Stabilimento balneare in fiamme a Sabaudia: sentenze diverse per madre e figlia, ritenute le mandanti dell’incendio
Le due donne, Mariella D’Indio e Tatiana Rizzi, rispettivamente madre e figlia, erano chiamate a rispondere dell’incendio doloso avvenuto il 6 gennaio 2022 presso lo stabilimento balneare “Duna 31.5” sul lungomare di Sabaudia. Al termine di una lunga udienza, il giudice per l’udienza preliminare del Tribunale di Latina, Mario La Rosa, tramite rito abbreviato, ha assolto la 34enne Tatiana Rizzi con formula piena e condannato a 2 anni e 8 mesi la 67enne Mariella D’Indio per il reato di incendio doloso. Le due donne sono assistite entrambe dall’avvocato Guido Calisi.
I titolari dello stabilimento balneare, costituitisi parte civile, potranno rivalersi in sede civile per l’eventuale risarcimento. Ad ogni modo, dopo la pubblicazione della sentenza, entro 90 giorni, è scontato il ricorso in Corte d’Appello da parte della difesa.
A ottobre, nel corso dell’interrogatorio di garanzia, dopo le misure cautelari disposte dall’allora Gip Giorgia Castriota, sia madre che figlia avevano spiegato di essere state minacciate da Valerio Toselli, il giovane che, secondo gli inquirenti, sarebbe l’esecutore materiale del rogo con la collaborazione dell’altro trentenne di Sabaudia, Simone Petrucci. I due giovani sono tuttora sotto processo per questo episodio avendo scelto il rito ordinario.
Dopo l’incendio dello stabilimento “Duna 31.5”, i sospetti dei Carabinieri della Stazione di Sabaudia, coordinati dal Procuratore Aggiunto Carlo Lasperanza e dal sostituto Daria Monsurrò, ricaddero sulle due donne.
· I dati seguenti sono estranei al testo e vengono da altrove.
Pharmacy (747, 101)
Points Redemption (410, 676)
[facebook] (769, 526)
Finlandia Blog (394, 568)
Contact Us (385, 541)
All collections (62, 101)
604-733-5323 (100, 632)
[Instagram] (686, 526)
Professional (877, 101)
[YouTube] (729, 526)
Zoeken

Secondo la ricostruzione dei militari dell’Arma, l’incendio sarebbe stato effettivamente commissionato da loro, in qualità di titolari di una concessione per noleggio di sdraio e ombrelloni, cessata a seguito di ripetute violazioni accertate dai Carabinieri Forestali del Parco di Fogliano.
Le ulteriori indagini dei Carabinieri avrebbero permesso di individuare in Toselli l’autore dell’incendio che, insieme a Petrucci, per 500 euro, avrebbero materialmente dato fuoco allo stabilimento, per poi allontanarsi mentre lo stesso bruciava.
Il movente, secondo chi ha svolto le indagini, è da ricercare in vecchie acredini tra le donne: da una parte la madre D’Indio e la figlia Rizzi, impegnate all’epoca degli screzi nell’attività di noleggio sul lungomare pontino e interessate, in passato, alla concessione demaniale, aggiudicata invece alle cosiddette rivali; dall’altro le sorelle della Capitanucci Srl (società che gestisce il “Duna 31.5), risultate vincitrici della procedura di gara per l’aggiudicazione della concessione contesa.
Oggi però la sentenza del Gup La Rosa ha scagionato completamente la più giovane delle donne, ritenute mandanti.